A lightning strike recently hit a client's cable TV and internet source (a typical RG-6 coax run from the street to the building).

It fried all the networking equipment: modem, router, switches. It even severed some of the CAT-6 cables running through the client's walls. Edit: forgot to mention, it fried DVRs and television sets too.

The client wants to prevent this from ever happening again, and came up with the idea of breaking up the RG-6 coax line with a small segment of fiber.

So my questions are:

1) Can anyone point me to any coax-extending fiber hardware?

2) Would this introduce substantial latency?

Best Answer

Can anyone point me to any coax-extending fiber hardware?

No, coax is broadband (in the radiological sense, not the marking hype sense). Fiber is baseband. You can not convert from one to the other without something processing every discrete signal separately. This takes immensely expensive and complicated equipment.

Would this introduce substantial latency?

Converting from one medium to another typically introduces a few microseconds of latency. Not worth mentioning in most contexts. But this is largely irrelevant in your case.

Your client will want two things:

  1. One well grounded Coax Ground Block. Typically installed at the point of premise entry. The ground wire should be at least 12ga solid core. Consult an electrician if this is not readily available.

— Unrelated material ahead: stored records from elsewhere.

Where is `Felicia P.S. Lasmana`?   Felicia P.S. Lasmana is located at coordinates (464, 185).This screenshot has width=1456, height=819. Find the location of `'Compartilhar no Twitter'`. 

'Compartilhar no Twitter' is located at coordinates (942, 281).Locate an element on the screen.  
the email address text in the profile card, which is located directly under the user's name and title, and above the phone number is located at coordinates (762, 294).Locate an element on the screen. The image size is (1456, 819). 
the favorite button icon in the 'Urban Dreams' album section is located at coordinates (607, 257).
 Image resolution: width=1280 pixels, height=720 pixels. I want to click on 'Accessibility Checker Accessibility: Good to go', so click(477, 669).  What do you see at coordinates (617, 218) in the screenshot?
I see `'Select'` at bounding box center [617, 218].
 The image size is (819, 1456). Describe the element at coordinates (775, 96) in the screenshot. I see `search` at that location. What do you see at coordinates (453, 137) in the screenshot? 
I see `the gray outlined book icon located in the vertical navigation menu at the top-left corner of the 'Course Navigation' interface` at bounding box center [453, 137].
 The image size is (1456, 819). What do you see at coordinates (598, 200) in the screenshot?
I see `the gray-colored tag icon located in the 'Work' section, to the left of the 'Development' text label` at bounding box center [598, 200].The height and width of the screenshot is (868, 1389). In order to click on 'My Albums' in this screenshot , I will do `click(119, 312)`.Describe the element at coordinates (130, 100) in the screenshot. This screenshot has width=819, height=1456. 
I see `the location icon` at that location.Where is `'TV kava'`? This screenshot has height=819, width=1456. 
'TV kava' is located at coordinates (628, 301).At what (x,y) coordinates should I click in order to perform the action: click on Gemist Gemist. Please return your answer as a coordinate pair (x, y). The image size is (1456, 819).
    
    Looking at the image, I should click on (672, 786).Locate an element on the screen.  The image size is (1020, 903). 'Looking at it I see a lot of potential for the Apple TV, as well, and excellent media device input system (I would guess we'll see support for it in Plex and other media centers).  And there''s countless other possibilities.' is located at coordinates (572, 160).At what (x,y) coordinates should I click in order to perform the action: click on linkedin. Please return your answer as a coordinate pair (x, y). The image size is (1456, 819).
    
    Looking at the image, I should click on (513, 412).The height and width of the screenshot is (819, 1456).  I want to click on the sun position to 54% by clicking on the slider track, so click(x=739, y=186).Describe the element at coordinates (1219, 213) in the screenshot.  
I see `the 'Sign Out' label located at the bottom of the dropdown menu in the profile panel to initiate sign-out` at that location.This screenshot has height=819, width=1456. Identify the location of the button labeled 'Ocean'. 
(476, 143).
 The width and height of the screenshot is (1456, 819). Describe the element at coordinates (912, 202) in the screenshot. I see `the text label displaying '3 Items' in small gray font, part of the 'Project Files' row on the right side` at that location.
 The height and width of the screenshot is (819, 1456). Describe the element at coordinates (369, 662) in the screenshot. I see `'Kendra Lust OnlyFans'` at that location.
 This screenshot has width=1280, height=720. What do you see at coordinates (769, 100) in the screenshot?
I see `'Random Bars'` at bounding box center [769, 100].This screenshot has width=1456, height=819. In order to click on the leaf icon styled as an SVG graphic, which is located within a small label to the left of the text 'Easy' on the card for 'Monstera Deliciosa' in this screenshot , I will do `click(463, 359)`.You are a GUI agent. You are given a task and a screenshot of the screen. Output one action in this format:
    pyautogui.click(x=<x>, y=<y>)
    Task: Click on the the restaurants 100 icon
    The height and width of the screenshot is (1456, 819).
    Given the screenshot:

    A Coax Ground Block looks like this and are usually installed by the cable company:

    Coax Ground Block

    This device has a high impediance path to ground, which allows the circuit to dissipate static charge and provides a minor path of least resistance to ground. It does not interrupt the path through to your devices under any circumstances however; so any significant lightning strike will go straight through it.

  2. One F-Type Lightning Protector. Get a few replacement tubes as they can be hard find the right size for older protectors. This too needs to be well grounded, at least as well as the ground block, and must be connected to the same ground source.

    A F-Type Lightning Protector is not commonly installed by the cable company:

    F-Type Lightning Protector

    This device has no link between the signal path and ground. It has a "tube" in the middle with a fusible link (ie, it melts easily upon heavy load and the ends "pull back" from the center making the "jump" through the center harder the hotter it gets - high end models are filled with arc suppression gas, but most are just filled with plain CO2). When the fusible link melts it routes the "incoming" circuit to ground, disconnecting the "outgoing" signal path completely. The one pictured is a cheap ($20-25 USD as of writing) model without a replicable tube.

Typically each piece of grounded equipment has it's own green 12ga+ wire running back to nearby electrical box with a ground bus. If a box is not available nearby then the individual grounds are aggregated to eliminate the potential for ground loops. Any building built in the last few decades will have a good ground system - if in doubt get an electrician to look it over.